Justice Fahey wisely ruled that “the bridge and the adjoining plaza with the connecting roadways are a single, inseparable development entity” in terms of traffic flow and impacts on the neighboring residential community, and ordered the PBA and State to examine the cumulative impacts of the proposed bridge construction and the related plaza and connected roadways projects.

More than a dozen years later, the PBA is still engaged in strategems to avoid consideration of the cumulative environmental impacts of projects meant to enhance traffic handling and expand the existing Uß plaza. The acquisition in June of the Episcopalian Church Home property on Busti Ave. by the Empire State Development Corporation (“ESD”) is the most recent example of such a scheme.

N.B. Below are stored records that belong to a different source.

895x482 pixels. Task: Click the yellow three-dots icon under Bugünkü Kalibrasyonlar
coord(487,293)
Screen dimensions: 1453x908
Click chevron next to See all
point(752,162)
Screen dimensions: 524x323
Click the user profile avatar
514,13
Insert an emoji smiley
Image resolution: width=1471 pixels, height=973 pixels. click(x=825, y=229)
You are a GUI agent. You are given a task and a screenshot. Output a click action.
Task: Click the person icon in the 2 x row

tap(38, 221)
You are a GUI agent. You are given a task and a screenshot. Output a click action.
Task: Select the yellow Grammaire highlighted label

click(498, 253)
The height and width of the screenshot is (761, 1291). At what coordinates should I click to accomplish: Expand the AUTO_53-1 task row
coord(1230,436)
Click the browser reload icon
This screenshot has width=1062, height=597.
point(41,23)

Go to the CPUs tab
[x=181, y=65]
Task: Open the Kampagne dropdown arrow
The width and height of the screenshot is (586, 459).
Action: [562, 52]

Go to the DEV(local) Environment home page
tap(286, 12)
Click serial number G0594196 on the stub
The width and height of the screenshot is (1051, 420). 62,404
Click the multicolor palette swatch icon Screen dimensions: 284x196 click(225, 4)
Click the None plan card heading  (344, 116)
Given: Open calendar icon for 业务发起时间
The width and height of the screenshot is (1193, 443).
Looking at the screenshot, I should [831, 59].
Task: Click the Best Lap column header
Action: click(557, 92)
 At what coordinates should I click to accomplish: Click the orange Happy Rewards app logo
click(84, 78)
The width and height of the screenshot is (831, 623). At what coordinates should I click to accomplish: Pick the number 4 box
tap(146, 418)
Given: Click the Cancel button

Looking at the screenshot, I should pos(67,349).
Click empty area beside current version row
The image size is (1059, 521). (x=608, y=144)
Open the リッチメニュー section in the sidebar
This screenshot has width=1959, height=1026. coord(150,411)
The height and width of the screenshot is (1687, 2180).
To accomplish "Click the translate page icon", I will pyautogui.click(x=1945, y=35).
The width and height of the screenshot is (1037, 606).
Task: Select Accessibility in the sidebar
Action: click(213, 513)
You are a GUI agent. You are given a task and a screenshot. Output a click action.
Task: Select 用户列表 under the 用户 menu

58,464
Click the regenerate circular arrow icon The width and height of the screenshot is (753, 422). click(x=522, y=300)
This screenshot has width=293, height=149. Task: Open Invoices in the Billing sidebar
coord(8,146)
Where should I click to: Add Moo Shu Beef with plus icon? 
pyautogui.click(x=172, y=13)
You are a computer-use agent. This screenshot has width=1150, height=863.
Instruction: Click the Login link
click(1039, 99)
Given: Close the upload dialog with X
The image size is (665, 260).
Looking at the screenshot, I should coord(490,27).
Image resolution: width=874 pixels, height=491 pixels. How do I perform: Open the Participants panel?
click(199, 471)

Plans to expand the Uß plaza to include the three-plus acre site occupied by the Episcopalian Church Home have been in the works for a number of years. In May 2012, the PBA adopted a resolution describing “several potential projects designed to improve traffic handling and relieve congestion” in the area of the US plaza. They included what the PBA characterized as “a modest expansion of the plaza” to include the Episcopal Church Home property, the Busti Avenue block where eight residences have since been demolished, and adjoining public rights of way; a bridge approach widening project; modifications to plaza egress; and an addition to the existing Customs Commercial Building. Each of these interlinked projects was identified in the “Peace Bridge Understanding” announced by Governor Andrew Cuomo and the PBA on June 26, 2013 following our Governor’s embarrassing efforts to bully our Canadian neighbors. In a surprisingly candid moment, court papers filed in May 2013 by three Episcopal Church Home organizations expressly state that “ESD intends to develop [the church home] property as part of an expanded Peace Bridge Plaza.”

However, despite these plans and the rationale expressed in Justice Fahey’s 2000 court decision, Empire State Development acquired the church home property on June 28, 2013, without first examining the cumulative impacts of the various projects. According to the state agency, although the land “may be needed” for future plaza expansion, it was being acquired “to remove blight from the area surrounding the bridge and the community.”

Tellingly, the Episcopal Church Home (the entity responsible for “the blight” that allegedly needs to be eliminated) went along with this ruse rather than insisting, as it had in 1999, that cumulative environmental impacts be considered for the good of the nearby residential community. The state’s willingness to pay $4.7 million for property appraised at $1.8 million, and to release all liens and claims the Department of Health held against the property and its owners (a move that appears to be an unconstitutional “gift” by the state to a private entity), seems to have made a venerable not-for-profit organization lose sight of the health and wellbeing of the neighborhood it has decided to abandon.